Monday, Feb. 18, 1946
Old Play in Manhattan
Lute Song (adapted from the Chinese Pi-Pa-Chi by Will Irwin & the late Sidney Howard; music by Raymond Scott; produced by Michael Myerberg) is the season's loveliest production and most charming failure. A retelling, with music, dances and pageantry, of a 500-year-old Chinese classic, it never quite catches the inner glow of art or the outward stir of theater. There should have been either less spectacle or less story. As it is, the old tale is retold at considerable length, but loses much of its flow and human feeling through gorgeous interruptions and sumptuous distractions. What's more, neither the writing nor the acting has quite the stylized quality it reaches after.
Lute Song tells of Tsai-Yong (Yul Brynner), a provincial young student who leaves his wife (Mary Martin) and parents to make his mark in the world. He becomes a famous magistrate, is forced to marry an autocratic prince's daughter, is forbidden to communicate with his family. His parents die, cursing him, during a famine, but his wife remains staunchly faithful. She is at last reunited with Tsai-Yong by the princess, and remains in the palace as No. 1 wife.

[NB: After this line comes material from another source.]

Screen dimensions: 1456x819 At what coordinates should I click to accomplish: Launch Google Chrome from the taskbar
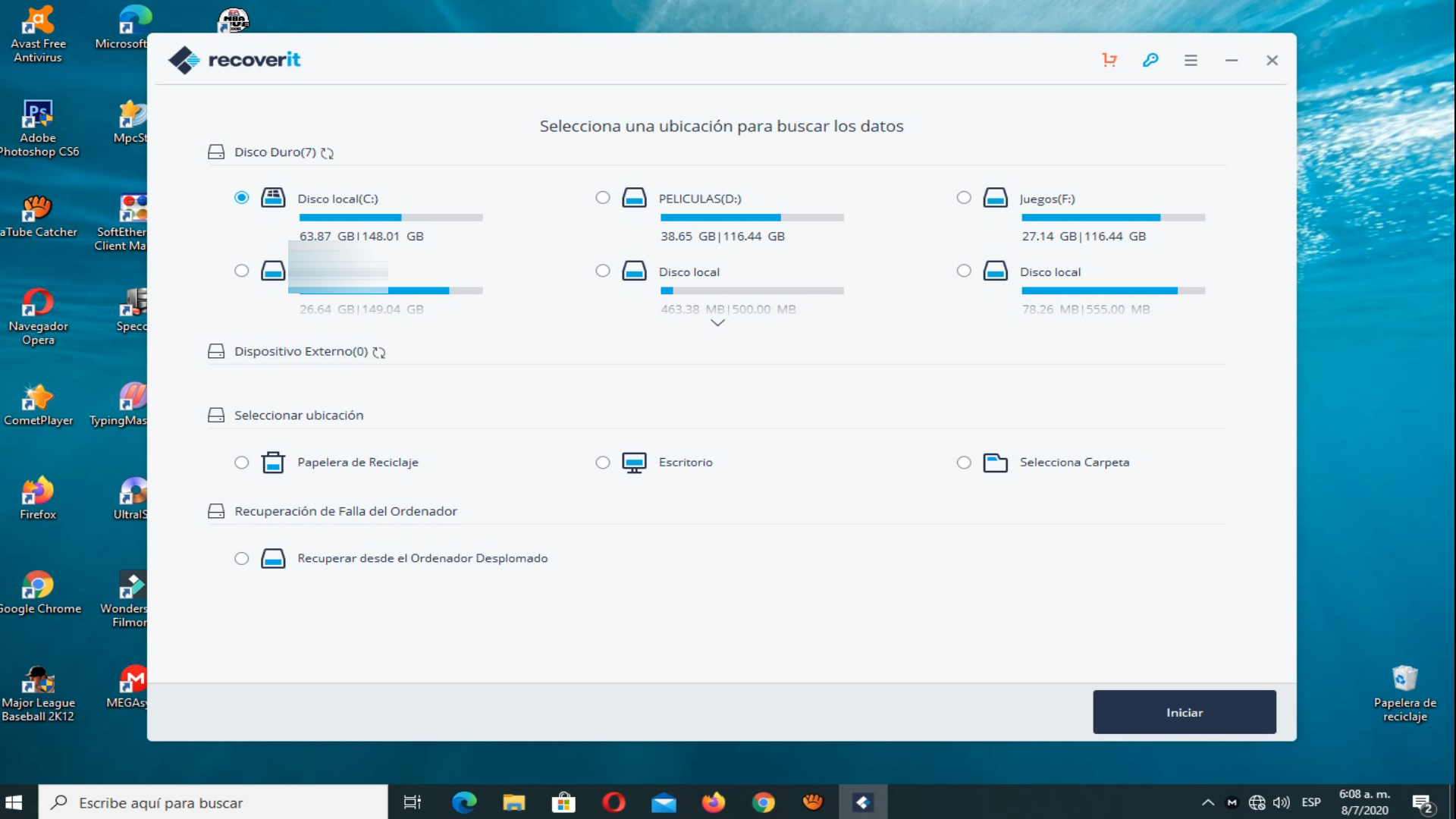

Real hero of Lute Song is famed, all-too-infrequently busy Scene Designer Robert Edmond Jones (Emperor Jones, Green Pastures), whose sets and costumes are often things of splendor. They tremendously enhance the movement as well as the looks of the play--the wedding and burial scenes, the exotic dances, a captivating Imperial March. The best of Composer Scott's incidental music has color also, and one or two of the little songs he has written for Mary Martin have a reedy charm. Actress Martin, straying far from the My Heart Belongs to Daddy sort of singing that made her famous, is attractive and scrupulously unself-indulgent in a role that leaves her, like Lute Song itself, a little lifeless.